The Downfall of Soccer

Blog Post #3

Manuel Sarmiento

I am a huge fan of European soccer and I am very disappointed in the future of the sport. Unfortunately, top-tier soccer is no longer about who managed to train the best team but rather who can outbid the competition to acquire key players. While it is not wrong to acquire a player after his contract has expired, some teams are using their copious amount of wealth to buy out their opponent’s players. By using their wealth to take away the other team’s players, they weaken the teams that might challenge them while at the same time making their own team better. Although some may argue that this is an example of supply and demand, I want to explain it more from an Athenian perspective as seen in The Melian Dialogue.

One of the best examples of a bigger, wealthier team buying the key players of a smaller, thriving team is what happened between Borussia Dortmund and Bayern Munich.

Robert Lewandowski

Back in 2012, these two teams faced each other countless times as they both were ranked first and second in the Bundesliga (German professional league). These two teams were so successful that they both clashed in the finals of the Champions League, the most prestigious tournament in the world. Although Bayern Munich won the tournament this did not stop them from decimating Dortmund. Bayern Munich would go on to buy Robert Lewandowski and Mario Gotze, two of the main stars of Borussia. In 2014 Borussia finds itself dead last in their league facing the threat of relegation.

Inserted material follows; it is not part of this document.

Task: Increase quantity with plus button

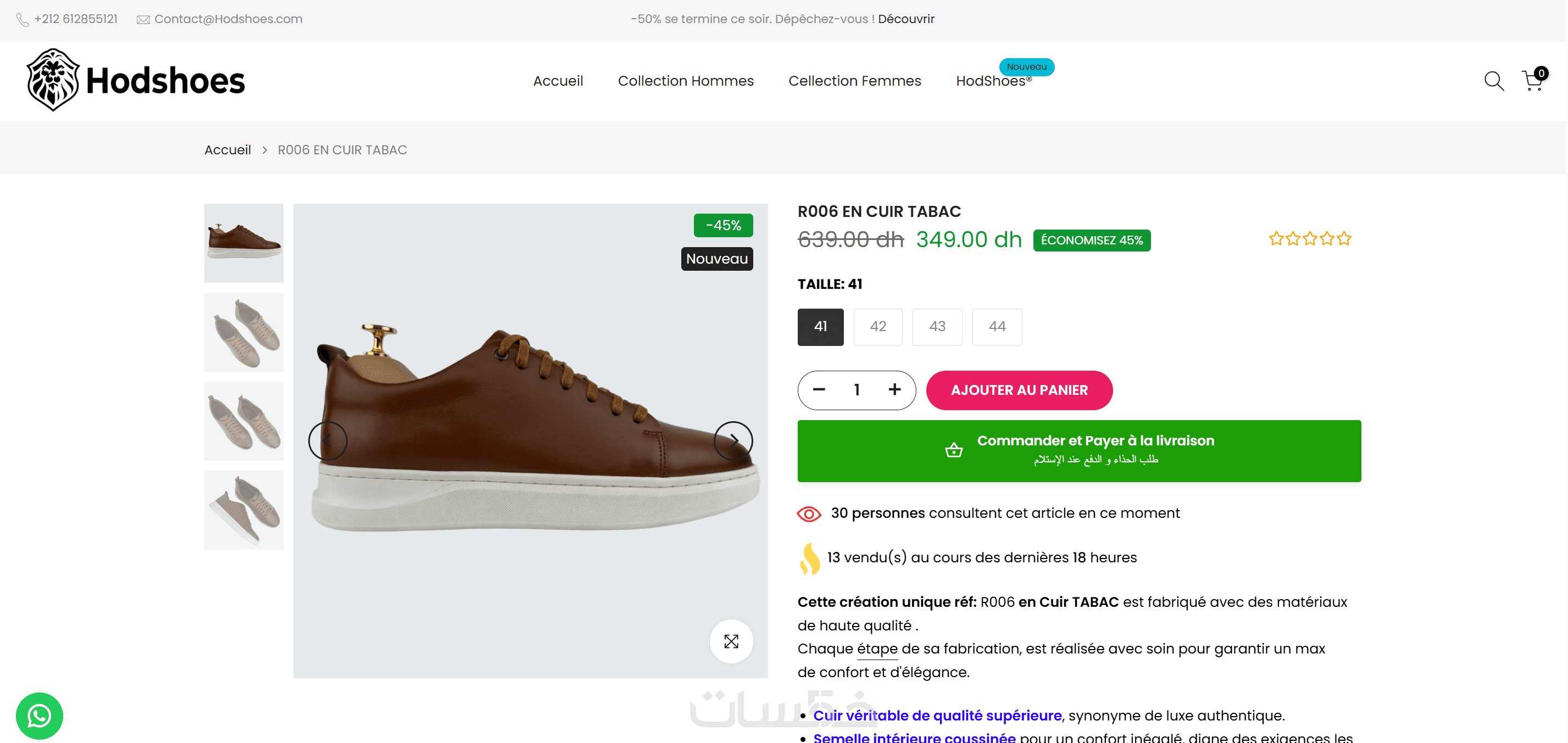Action: 894,389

This reminded me a lot of the Athenian’s reason to invade Melos. While the Melians had maintained neutrality during the Peloponnesian War, the Athenians nevertheless besieged the island of Melos. The Athenians at one point say, “ the strong do what they can while the weak suffer what they must.” Back then it was understandable for any nation not to intervene in support of the Melians. The Athenians ruled the sea and their army far outnumbered that of the Melians. Effectively, the far stronger Athenians proved victorious and razed Melos. But why must this continue in sports.

Other sports like basketball and football have established salary caps in order to prevent rich, powerful owner buying out all of the best players. Instead, FIFA established a rule in 2009 that a team cannot spend more than what they earn. This has stagnated development of teams since it limits smaller teams from buying more expensive but better players. Meanwhile, the already established clubs with lots of money can continue their trend of buying out players knowing that very few teams can compete against them on the financial level. The strong will always be strong since they have free reign to pick on the weak.

Things need to change quickly since people will get tired of seeing their clubs once again robbed of their talents by bigger clubs. Soccer will not die out because of this since it is such a global phenomenon but eventually people will stop to watch it because it would have become fruitless. Nobody wants to watch a sport if there are only a handful of competitive teams in the league. So I hope I’m wrong or else things need to change.


One thought on “The Downfall of Soccer

  1. Throughout the past decade there has been a major issue with teams buying players to become the best team possible. Although I do believe that getting new players to better your team is fair, the amount of money being spent from individual teams is outrageous. For example, the New York Yankees are known for getting the best talent in the Major Leagues and the reason is because the owner has so much money to spend that he has bought his players. In the soccer world, there has to be new rules and regulations that only allow teams to pay a team a certain amount of money. The game becomes extremely unfair when all the best players get put on the same team. Overall this blog was good, I do not have an major critics besides relating back to the reading more.